## DOCUMENT SEGMENT
-- START --
= Edward J. Erickson =

American Army officer and historian

Edward J. Erickson is a retired regular U.S. Army officer at the Marine Corps University who has written widely on the Ottoman Army during World War I. He is an associate of International Research Associates, Seattle, Washington and as of July 2016 was also listed as an advisory board member of the Ankara-based, Turkish government aligned think-tank, Avrasya Incelemeleri Merkezi (AVIM), which goes by the English name Center for Eurasian Studies.

He has been criticized for his writings denying the Armenian genocide, instead presenting the events as a counterinsurgency campaign.

==Biography==
Erickson was born in Norwich, New York. After military service as an infantry non-commissioned officer, he was commissioned in the Field Artillery in 1975. During his military career, Erickson served with the 509th Airborne Infantry Battalion, the 8th Infantry Division (Mechanized), the 24th Infantry Division, the 528th Field Artillery Group, and the 42nd Field Artillery Brigade. During the Persian Gulf War, he served as the Operations Officer (S3) of the 2nd Battalion, 3rd Field Artillery in the 3rd Armored Division at the Battle of Wadi Al Batin. In the latter phase of his career, he served in NATO assignments in İzmir, Turkey and in Naples, Italy as a Foreign area officer specializing in Turkey and the Middle East. In 1995, he was assigned to the NATO Headquarters in Sarajevo, Bosnia and Herzegovina, where he served as a Military Assistant to the Commander, Implementation Force (IFOR) (COMIFOR).
-- END --
## GIVEN DATA
-- START --
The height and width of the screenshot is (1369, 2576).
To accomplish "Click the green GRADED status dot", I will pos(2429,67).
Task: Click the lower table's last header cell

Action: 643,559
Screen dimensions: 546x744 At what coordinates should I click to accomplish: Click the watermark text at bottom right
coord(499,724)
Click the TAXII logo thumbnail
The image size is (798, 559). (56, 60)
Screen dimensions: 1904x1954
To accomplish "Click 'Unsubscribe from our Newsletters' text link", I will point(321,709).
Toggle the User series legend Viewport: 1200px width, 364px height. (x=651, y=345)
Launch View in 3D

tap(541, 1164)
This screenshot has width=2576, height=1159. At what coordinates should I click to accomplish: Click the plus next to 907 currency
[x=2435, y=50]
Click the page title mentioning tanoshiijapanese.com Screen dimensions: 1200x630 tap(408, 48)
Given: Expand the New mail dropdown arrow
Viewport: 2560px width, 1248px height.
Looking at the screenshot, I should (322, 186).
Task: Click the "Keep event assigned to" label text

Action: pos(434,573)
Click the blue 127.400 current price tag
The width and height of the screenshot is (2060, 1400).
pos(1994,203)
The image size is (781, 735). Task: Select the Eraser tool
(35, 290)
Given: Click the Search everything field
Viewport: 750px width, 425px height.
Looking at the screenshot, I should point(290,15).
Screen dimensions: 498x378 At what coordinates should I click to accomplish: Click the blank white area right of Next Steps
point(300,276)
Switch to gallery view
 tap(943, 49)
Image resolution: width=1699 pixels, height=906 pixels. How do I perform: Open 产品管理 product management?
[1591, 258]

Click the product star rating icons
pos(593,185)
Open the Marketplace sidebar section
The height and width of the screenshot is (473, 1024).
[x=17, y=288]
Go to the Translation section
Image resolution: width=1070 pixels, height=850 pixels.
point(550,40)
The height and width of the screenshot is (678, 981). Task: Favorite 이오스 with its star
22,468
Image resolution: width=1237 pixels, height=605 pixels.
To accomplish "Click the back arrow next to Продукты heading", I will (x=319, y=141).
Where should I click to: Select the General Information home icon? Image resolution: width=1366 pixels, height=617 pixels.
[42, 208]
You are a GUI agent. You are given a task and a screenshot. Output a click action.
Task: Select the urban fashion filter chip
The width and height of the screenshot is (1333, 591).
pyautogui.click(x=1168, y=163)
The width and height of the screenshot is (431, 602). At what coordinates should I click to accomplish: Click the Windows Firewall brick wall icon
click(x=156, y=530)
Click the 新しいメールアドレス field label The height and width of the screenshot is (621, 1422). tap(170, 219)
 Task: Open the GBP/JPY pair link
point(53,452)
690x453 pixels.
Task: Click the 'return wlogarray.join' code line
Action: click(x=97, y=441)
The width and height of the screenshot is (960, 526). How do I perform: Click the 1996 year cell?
-- END --
## EXERCISE SET
**1.** Summarize the Erickson article in two sentences.
**2.** Duplicate the passage of the Erickson article starting at "American Army officer" and ending at "a counterinsurgency campaign.".

## THE RESULTS
**1.** Edward J. Erickson is a retired regular U.S. Army officer at the Marine Corps University who has written widely on the Ottoman Army during World War I, and he has been criticized for writings that deny the Armenian genocide by presenting the events as a counterinsurgency campaign. Born in Norwich, New York, he was commissioned in the Field Artillery in 1975, served as an operations officer in the Persian Gulf War, held NATO assignments in İzmir, Turkey and Naples, Italy, and in 1995 became a Military Assistant to the IFOR commander in Sarajevo.

**2.**
American Army officer and historian

Edward J. Erickson is a retired regular U.S. Army officer at the Marine Corps University who has written widely on the Ottoman Army during World War I. He is an associate of International Research Associates, Seattle, Washington and as of July 2016 was also listed as an advisory board member of the Ankara-based, Turkish government aligned think-tank, Avrasya Incelemeleri Merkezi (AVIM), which goes by the English name Center for Eurasian Studies.

He has been criticized for his writings denying the Armenian genocide, instead presenting the events as a counterinsurgency campaign.